Source data -
+ + + + + + +
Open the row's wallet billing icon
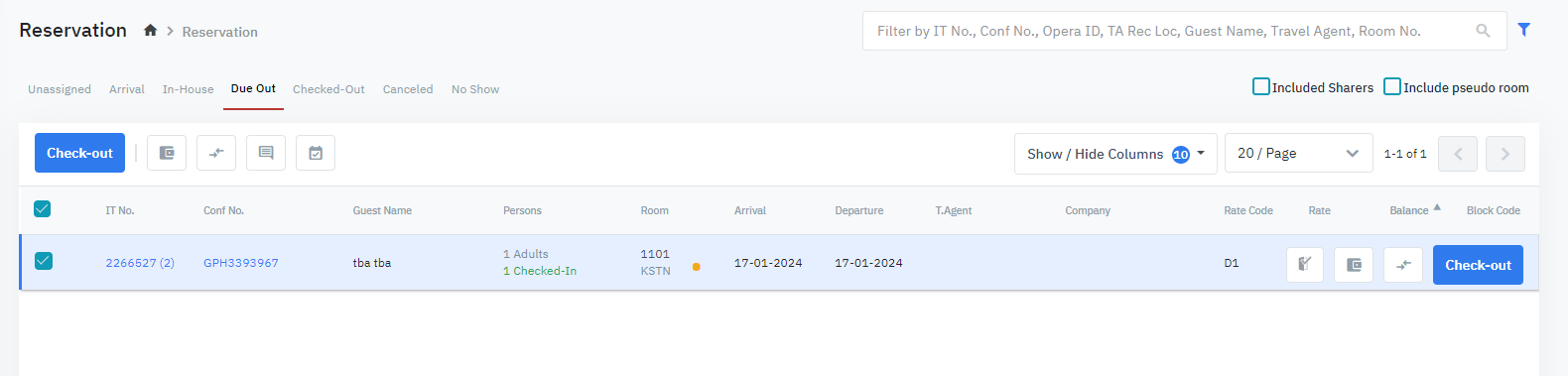The image size is (1568, 376). pyautogui.click(x=1354, y=265)
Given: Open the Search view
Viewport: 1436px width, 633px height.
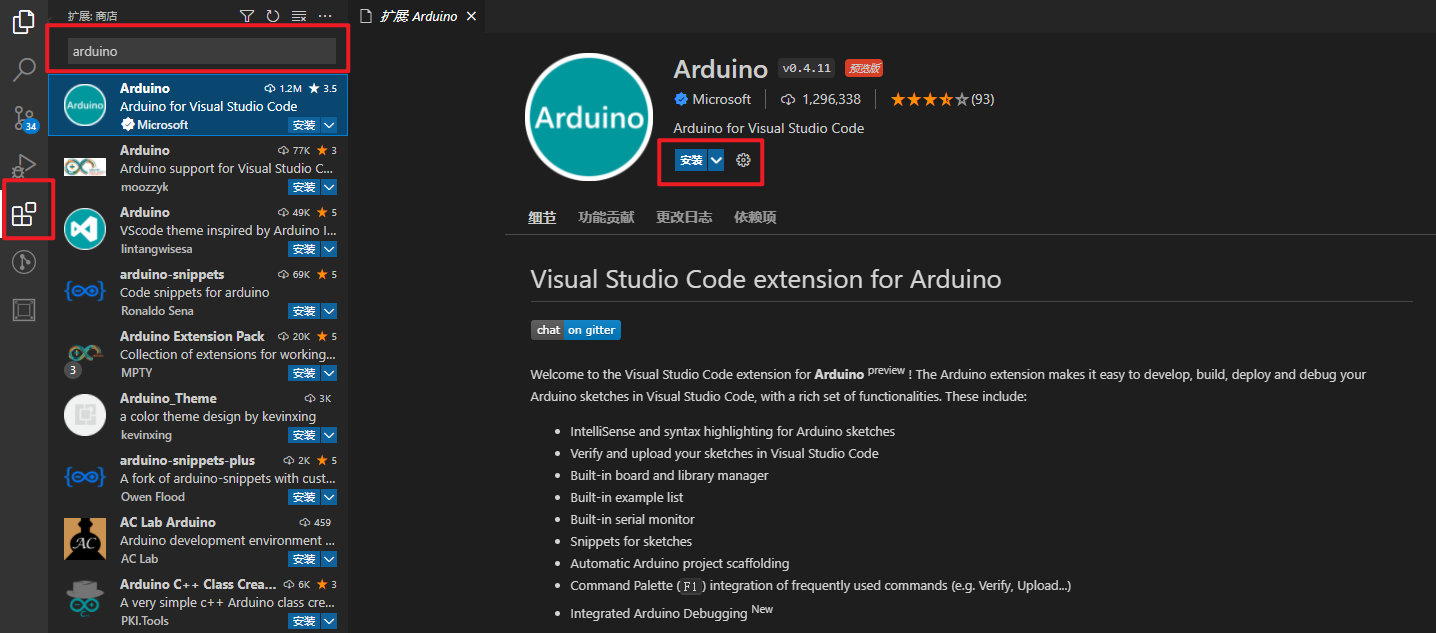Looking at the screenshot, I should [24, 69].
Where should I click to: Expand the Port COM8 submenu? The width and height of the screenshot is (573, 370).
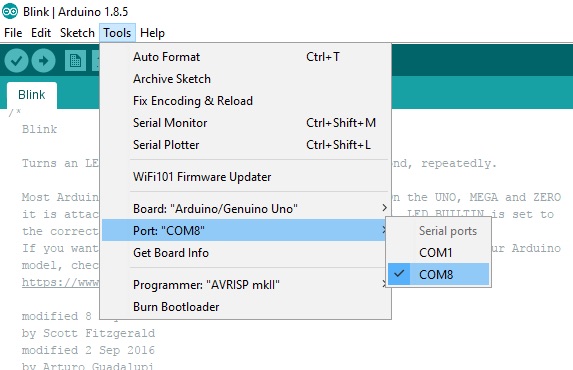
+ + + + + + +
Work to be completed -
Print the listing verbatim; no pictures.

Written reply -
Open the row's wallet billing icon
The image size is (1568, 376). pyautogui.click(x=1354, y=265)
Given: Open the Search view
Viewport: 1436px width, 633px height.
Looking at the screenshot, I should [24, 69].
Where should I click to: Expand the Port COM8 submenu? The width and height of the screenshot is (573, 370).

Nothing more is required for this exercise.